= Bruce Clarke (musician) =

Australian jazz guitarist and composer

Bruce Clarke OAM (1 December 1925 – 24 July 2008) was an Australian jazz guitarist, composer, and educator.

==Biography==
One of Clarke's early music teachers was the New Zealander Tui Hamilton, at the Melbourne Hawaiian Club, from the early 1940s. Clarke played guitar in professional jazz ensembles, and from the late 1940s to mid 1950s he worked as a session musician for radio orchestras. Clarke accompanied musicians on their tours of Australia played in dance halls and ballrooms.

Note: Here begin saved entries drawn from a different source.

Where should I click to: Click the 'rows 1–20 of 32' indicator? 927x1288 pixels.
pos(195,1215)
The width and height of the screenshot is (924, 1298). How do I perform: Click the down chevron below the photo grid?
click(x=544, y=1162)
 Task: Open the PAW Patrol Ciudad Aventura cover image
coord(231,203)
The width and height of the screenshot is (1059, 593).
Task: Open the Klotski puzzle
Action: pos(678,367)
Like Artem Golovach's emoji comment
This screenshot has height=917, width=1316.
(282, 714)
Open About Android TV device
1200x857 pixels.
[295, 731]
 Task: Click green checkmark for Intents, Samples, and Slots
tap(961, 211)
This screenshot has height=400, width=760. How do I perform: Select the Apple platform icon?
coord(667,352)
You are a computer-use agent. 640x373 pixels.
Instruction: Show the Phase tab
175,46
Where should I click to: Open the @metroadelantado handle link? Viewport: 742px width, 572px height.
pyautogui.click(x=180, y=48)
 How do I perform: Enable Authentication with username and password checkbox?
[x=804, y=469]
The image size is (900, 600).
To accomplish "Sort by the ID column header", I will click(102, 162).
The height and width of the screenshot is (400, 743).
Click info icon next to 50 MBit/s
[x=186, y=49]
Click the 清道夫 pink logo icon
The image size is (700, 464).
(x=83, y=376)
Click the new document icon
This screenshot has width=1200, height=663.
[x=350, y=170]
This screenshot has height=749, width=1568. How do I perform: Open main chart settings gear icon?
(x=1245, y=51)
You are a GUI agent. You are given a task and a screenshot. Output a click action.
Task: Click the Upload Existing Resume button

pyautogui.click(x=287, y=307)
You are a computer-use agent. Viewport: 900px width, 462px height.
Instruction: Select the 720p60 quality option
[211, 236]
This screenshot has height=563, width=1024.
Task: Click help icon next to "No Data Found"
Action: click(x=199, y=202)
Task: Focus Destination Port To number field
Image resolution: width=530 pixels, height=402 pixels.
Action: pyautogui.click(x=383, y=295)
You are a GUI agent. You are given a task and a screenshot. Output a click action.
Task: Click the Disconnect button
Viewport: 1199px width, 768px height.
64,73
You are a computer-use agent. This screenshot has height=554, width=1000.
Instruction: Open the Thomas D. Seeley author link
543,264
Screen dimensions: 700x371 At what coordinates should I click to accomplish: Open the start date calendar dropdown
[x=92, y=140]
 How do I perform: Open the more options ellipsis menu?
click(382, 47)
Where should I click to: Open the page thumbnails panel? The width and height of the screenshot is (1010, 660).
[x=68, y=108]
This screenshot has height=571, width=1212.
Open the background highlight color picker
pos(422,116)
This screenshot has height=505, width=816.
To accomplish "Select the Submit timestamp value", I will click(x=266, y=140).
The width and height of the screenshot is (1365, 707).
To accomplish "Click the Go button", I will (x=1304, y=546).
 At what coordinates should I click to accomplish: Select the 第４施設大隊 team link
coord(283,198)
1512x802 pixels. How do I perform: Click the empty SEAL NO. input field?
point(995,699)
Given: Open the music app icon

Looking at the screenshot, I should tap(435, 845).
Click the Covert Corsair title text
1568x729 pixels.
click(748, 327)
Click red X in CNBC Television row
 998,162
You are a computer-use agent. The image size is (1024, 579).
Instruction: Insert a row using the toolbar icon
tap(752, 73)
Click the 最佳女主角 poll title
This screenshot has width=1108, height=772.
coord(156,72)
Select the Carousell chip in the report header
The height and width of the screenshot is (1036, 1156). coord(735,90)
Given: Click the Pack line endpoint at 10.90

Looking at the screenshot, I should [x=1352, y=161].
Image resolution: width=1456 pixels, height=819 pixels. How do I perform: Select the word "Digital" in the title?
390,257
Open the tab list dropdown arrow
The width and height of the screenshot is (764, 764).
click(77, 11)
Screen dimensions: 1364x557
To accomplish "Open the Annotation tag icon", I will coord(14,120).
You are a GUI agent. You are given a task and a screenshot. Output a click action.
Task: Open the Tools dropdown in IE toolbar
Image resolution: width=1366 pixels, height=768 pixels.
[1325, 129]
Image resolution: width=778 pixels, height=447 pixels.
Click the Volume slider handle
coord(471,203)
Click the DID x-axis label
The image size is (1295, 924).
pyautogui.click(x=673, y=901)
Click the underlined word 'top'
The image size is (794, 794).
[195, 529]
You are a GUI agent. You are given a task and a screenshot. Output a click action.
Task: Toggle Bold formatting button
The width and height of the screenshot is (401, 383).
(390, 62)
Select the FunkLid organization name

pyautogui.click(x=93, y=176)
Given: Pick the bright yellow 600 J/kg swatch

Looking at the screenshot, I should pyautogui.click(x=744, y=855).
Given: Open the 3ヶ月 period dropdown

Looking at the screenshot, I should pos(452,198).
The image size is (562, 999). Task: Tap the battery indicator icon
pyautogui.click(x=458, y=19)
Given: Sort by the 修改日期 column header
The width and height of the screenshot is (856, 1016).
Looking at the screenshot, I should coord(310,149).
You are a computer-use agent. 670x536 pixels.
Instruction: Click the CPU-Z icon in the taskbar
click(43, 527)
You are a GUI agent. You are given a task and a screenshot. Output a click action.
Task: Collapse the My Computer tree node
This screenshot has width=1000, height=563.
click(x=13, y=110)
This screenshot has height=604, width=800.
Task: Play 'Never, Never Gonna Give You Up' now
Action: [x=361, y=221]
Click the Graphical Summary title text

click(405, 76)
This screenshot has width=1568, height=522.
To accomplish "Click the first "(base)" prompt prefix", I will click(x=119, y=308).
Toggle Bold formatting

After the advent of television in Australia in 1956, Clarke started a recording studio and production company named The Jingle Workshop. He performed in thousands of recordings for films, television programs, and commercials, playing guitar and/or synthesizer. He was president of the International Society of Contemporary Music. He accepted a commission to realize the first major Australian electronic work for the 1968 Adelaide Festival of Arts and conducted performances in Melbourne of works by 20th-century composers Karlheinz Stockhausen, Luciano Berio, and Anton Webern.

He went on tour in Europe as a member of Felix Werder's ensemble Australia Felix. He accompanied classical guitarist John Williams with the Melbourne Symphony Orchestra in Concerto for Guitar and Orchestra written by Andre Previn. In 1977 he founded the Jazz Studies program at Victorian College of the Arts. He ran his own music tuition school, Guitar Workshop, and wrote for the magazine Jamm

During the late seventies he taught guitar using the Berklee method books and his pre-recorded cassette tapes. His students include Mick Harvey, Robert Goodge (of I'm Talking), Peter Farnan, Pierre Jaquinot, Laszlo Sirsom, Mark Cally, Anne McCue, Doug de Vries, Dominic Kiernan, Barry Morton, and Andrew Pendlebury (of The Sports).

He founded Cumquat Records to issue recordings of Australian jazz. He worked with Frank Sinatra, Mel Torme, Dizzy Gillespie, Stephane Grappelli, Stan Getz, and John Collins.